(Stored entries)
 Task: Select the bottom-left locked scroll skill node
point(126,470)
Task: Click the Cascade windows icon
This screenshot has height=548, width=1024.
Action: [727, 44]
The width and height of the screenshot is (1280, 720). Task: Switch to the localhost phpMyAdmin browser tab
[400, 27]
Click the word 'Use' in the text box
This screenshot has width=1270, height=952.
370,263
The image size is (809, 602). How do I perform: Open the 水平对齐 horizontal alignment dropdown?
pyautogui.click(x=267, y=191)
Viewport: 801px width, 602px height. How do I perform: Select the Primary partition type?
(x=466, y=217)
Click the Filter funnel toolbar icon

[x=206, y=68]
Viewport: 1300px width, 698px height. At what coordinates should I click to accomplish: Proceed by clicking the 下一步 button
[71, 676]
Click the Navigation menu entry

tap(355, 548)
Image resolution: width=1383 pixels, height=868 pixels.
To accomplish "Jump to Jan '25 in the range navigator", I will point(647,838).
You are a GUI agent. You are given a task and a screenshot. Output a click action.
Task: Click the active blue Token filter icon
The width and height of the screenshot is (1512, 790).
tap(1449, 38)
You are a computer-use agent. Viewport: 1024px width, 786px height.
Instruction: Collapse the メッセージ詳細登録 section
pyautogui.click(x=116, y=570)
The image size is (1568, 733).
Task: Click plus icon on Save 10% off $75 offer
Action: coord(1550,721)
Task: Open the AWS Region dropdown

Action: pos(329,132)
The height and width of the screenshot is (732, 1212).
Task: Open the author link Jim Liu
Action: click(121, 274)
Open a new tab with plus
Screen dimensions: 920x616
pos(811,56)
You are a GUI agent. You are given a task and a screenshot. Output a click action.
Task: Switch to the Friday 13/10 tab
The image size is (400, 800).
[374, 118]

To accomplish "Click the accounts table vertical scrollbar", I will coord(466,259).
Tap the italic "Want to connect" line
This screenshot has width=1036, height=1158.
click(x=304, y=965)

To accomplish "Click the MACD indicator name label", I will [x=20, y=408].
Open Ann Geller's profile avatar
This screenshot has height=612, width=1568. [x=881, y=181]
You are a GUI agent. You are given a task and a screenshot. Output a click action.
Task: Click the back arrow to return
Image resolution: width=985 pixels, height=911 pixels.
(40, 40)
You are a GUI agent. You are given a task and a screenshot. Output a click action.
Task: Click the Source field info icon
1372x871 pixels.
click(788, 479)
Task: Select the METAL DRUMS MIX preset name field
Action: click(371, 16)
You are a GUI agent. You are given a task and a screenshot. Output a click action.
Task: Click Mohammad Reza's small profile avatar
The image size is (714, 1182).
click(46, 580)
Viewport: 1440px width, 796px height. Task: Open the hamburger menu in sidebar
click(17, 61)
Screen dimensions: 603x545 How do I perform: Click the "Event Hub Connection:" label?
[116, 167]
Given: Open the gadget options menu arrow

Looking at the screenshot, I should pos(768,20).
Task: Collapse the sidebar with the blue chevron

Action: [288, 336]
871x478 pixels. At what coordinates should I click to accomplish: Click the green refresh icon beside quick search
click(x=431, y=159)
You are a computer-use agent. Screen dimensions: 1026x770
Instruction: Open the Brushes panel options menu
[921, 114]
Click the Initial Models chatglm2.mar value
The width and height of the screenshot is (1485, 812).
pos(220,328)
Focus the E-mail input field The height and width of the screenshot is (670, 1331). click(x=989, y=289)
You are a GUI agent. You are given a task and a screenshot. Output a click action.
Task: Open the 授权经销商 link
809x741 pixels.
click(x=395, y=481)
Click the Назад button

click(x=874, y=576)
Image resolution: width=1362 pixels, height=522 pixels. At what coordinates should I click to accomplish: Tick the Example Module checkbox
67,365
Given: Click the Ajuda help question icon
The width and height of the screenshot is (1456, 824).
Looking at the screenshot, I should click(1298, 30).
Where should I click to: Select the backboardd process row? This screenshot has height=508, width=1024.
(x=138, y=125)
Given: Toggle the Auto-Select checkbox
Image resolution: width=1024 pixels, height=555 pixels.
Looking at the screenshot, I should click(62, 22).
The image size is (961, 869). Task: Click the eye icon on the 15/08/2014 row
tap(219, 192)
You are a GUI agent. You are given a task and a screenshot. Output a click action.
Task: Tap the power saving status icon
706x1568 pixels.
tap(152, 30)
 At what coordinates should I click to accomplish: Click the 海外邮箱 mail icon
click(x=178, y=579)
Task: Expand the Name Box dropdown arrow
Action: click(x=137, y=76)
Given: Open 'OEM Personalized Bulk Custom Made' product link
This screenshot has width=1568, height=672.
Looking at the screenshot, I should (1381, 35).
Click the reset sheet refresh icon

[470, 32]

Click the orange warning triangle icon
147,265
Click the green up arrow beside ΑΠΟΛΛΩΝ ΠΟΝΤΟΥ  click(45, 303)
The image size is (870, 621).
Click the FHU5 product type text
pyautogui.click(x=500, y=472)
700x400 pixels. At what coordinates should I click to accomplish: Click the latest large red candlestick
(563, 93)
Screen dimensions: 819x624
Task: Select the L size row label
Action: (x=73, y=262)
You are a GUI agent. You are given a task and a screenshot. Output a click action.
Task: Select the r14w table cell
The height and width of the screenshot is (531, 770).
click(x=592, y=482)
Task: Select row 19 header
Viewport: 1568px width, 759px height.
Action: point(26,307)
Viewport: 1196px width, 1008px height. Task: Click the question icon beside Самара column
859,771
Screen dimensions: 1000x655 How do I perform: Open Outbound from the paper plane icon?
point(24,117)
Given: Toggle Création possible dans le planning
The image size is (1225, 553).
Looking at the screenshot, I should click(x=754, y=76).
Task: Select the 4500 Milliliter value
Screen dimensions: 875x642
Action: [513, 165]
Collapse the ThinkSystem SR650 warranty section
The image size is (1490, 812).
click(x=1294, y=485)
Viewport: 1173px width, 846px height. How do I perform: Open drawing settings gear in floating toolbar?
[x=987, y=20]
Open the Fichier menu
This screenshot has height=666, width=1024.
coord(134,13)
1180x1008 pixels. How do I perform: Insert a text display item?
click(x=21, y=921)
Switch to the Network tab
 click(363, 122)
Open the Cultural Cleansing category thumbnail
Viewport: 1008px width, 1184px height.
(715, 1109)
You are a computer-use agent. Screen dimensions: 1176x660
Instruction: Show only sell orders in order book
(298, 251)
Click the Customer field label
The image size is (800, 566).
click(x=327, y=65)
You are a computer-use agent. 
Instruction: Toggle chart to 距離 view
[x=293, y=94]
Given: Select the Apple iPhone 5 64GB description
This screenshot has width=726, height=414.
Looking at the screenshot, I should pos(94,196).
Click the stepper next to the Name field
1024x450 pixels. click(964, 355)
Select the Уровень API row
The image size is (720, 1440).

_Exercise instructions_. Write all of the records out again exactly.

_Final answer_.
 Task: Select the bottom-left locked scroll skill node
point(126,470)
Task: Click the Cascade windows icon
This screenshot has height=548, width=1024.
Action: [727, 44]
The width and height of the screenshot is (1280, 720). Task: Switch to the localhost phpMyAdmin browser tab
[400, 27]
Click the word 'Use' in the text box
This screenshot has width=1270, height=952.
370,263
The image size is (809, 602). How do I perform: Open the 水平对齐 horizontal alignment dropdown?
pyautogui.click(x=267, y=191)
Viewport: 801px width, 602px height. How do I perform: Select the Primary partition type?
(x=466, y=217)
Click the Filter funnel toolbar icon

[x=206, y=68]
Viewport: 1300px width, 698px height. At what coordinates should I click to accomplish: Proceed by clicking the 下一步 button
[71, 676]
Click the Navigation menu entry

tap(355, 548)
Image resolution: width=1383 pixels, height=868 pixels.
To accomplish "Jump to Jan '25 in the range navigator", I will point(647,838).
You are a GUI agent. You are given a task and a screenshot. Output a click action.
Task: Click the active blue Token filter icon
The width and height of the screenshot is (1512, 790).
tap(1449, 38)
You are a computer-use agent. Viewport: 1024px width, 786px height.
Instruction: Collapse the メッセージ詳細登録 section
pyautogui.click(x=116, y=570)
The image size is (1568, 733).
Task: Click plus icon on Save 10% off $75 offer
Action: coord(1550,721)
Task: Open the AWS Region dropdown

Action: pos(329,132)
The height and width of the screenshot is (732, 1212).
Task: Open the author link Jim Liu
Action: click(121, 274)
Open a new tab with plus
Screen dimensions: 920x616
pos(811,56)
You are a GUI agent. You are given a task and a screenshot. Output a click action.
Task: Switch to the Friday 13/10 tab
The image size is (400, 800).
[374, 118]

To accomplish "Click the accounts table vertical scrollbar", I will coord(466,259).
Tap the italic "Want to connect" line
This screenshot has width=1036, height=1158.
click(x=304, y=965)

To accomplish "Click the MACD indicator name label", I will [x=20, y=408].
Open Ann Geller's profile avatar
This screenshot has height=612, width=1568. [x=881, y=181]
You are a GUI agent. You are given a task and a screenshot. Output a click action.
Task: Click the back arrow to return
Image resolution: width=985 pixels, height=911 pixels.
(40, 40)
You are a GUI agent. You are given a task and a screenshot. Output a click action.
Task: Click the Source field info icon
1372x871 pixels.
click(788, 479)
Task: Select the METAL DRUMS MIX preset name field
Action: click(371, 16)
You are a GUI agent. You are given a task and a screenshot. Output a click action.
Task: Click Mohammad Reza's small profile avatar
The image size is (714, 1182).
click(46, 580)
Viewport: 1440px width, 796px height. Task: Open the hamburger menu in sidebar
click(17, 61)
Screen dimensions: 603x545 How do I perform: Click the "Event Hub Connection:" label?
[116, 167]
Given: Open the gadget options menu arrow

Looking at the screenshot, I should pos(768,20).
Task: Collapse the sidebar with the blue chevron

Action: [288, 336]
871x478 pixels. At what coordinates should I click to accomplish: Click the green refresh icon beside quick search
click(x=431, y=159)
You are a computer-use agent. Screen dimensions: 1026x770
Instruction: Open the Brushes panel options menu
[921, 114]
Click the Initial Models chatglm2.mar value
The width and height of the screenshot is (1485, 812).
pos(220,328)
Focus the E-mail input field The height and width of the screenshot is (670, 1331). click(x=989, y=289)
You are a GUI agent. You are given a task and a screenshot. Output a click action.
Task: Open the 授权经销商 link
809x741 pixels.
click(x=395, y=481)
Click the Назад button

click(x=874, y=576)
Image resolution: width=1362 pixels, height=522 pixels. At what coordinates should I click to accomplish: Tick the Example Module checkbox
67,365
Given: Click the Ajuda help question icon
The width and height of the screenshot is (1456, 824).
Looking at the screenshot, I should click(1298, 30).
Where should I click to: Select the backboardd process row? This screenshot has height=508, width=1024.
(x=138, y=125)
Given: Toggle the Auto-Select checkbox
Image resolution: width=1024 pixels, height=555 pixels.
Looking at the screenshot, I should click(62, 22).
The image size is (961, 869). Task: Click the eye icon on the 15/08/2014 row
tap(219, 192)
You are a GUI agent. You are given a task and a screenshot. Output a click action.
Task: Tap the power saving status icon
706x1568 pixels.
tap(152, 30)
 At what coordinates should I click to accomplish: Click the 海外邮箱 mail icon
click(x=178, y=579)
Task: Expand the Name Box dropdown arrow
Action: click(x=137, y=76)
Given: Open 'OEM Personalized Bulk Custom Made' product link
This screenshot has width=1568, height=672.
Looking at the screenshot, I should (1381, 35).
Click the reset sheet refresh icon

[470, 32]

Click the orange warning triangle icon
147,265
Click the green up arrow beside ΑΠΟΛΛΩΝ ΠΟΝΤΟΥ  click(45, 303)
The image size is (870, 621).
Click the FHU5 product type text
pyautogui.click(x=500, y=472)
700x400 pixels. At what coordinates should I click to accomplish: Click the latest large red candlestick
(563, 93)
Screen dimensions: 819x624
Task: Select the L size row label
Action: (x=73, y=262)
You are a GUI agent. You are given a task and a screenshot. Output a click action.
Task: Select the r14w table cell
The height and width of the screenshot is (531, 770).
click(x=592, y=482)
Task: Select row 19 header
Viewport: 1568px width, 759px height.
Action: point(26,307)
Viewport: 1196px width, 1008px height. Task: Click the question icon beside Самара column
859,771
Screen dimensions: 1000x655 How do I perform: Open Outbound from the paper plane icon?
point(24,117)
Given: Toggle Création possible dans le planning
The image size is (1225, 553).
Looking at the screenshot, I should click(x=754, y=76).
Task: Select the 4500 Milliliter value
Screen dimensions: 875x642
Action: [513, 165]
Collapse the ThinkSystem SR650 warranty section
The image size is (1490, 812).
click(x=1294, y=485)
Viewport: 1173px width, 846px height. How do I perform: Open drawing settings gear in floating toolbar?
[x=987, y=20]
Open the Fichier menu
This screenshot has height=666, width=1024.
coord(134,13)
1180x1008 pixels. How do I perform: Insert a text display item?
click(x=21, y=921)
Switch to the Network tab
 click(363, 122)
Open the Cultural Cleansing category thumbnail
Viewport: 1008px width, 1184px height.
(715, 1109)
You are a computer-use agent. Screen dimensions: 1176x660
Instruction: Show only sell orders in order book
(298, 251)
Click the Customer field label
The image size is (800, 566).
click(x=327, y=65)
You are a computer-use agent. 
Instruction: Toggle chart to 距離 view
[x=293, y=94]
Given: Select the Apple iPhone 5 64GB description
This screenshot has width=726, height=414.
Looking at the screenshot, I should pos(94,196).
Click the stepper next to the Name field
1024x450 pixels. click(964, 355)
Select the Уровень API row
The image size is (720, 1440).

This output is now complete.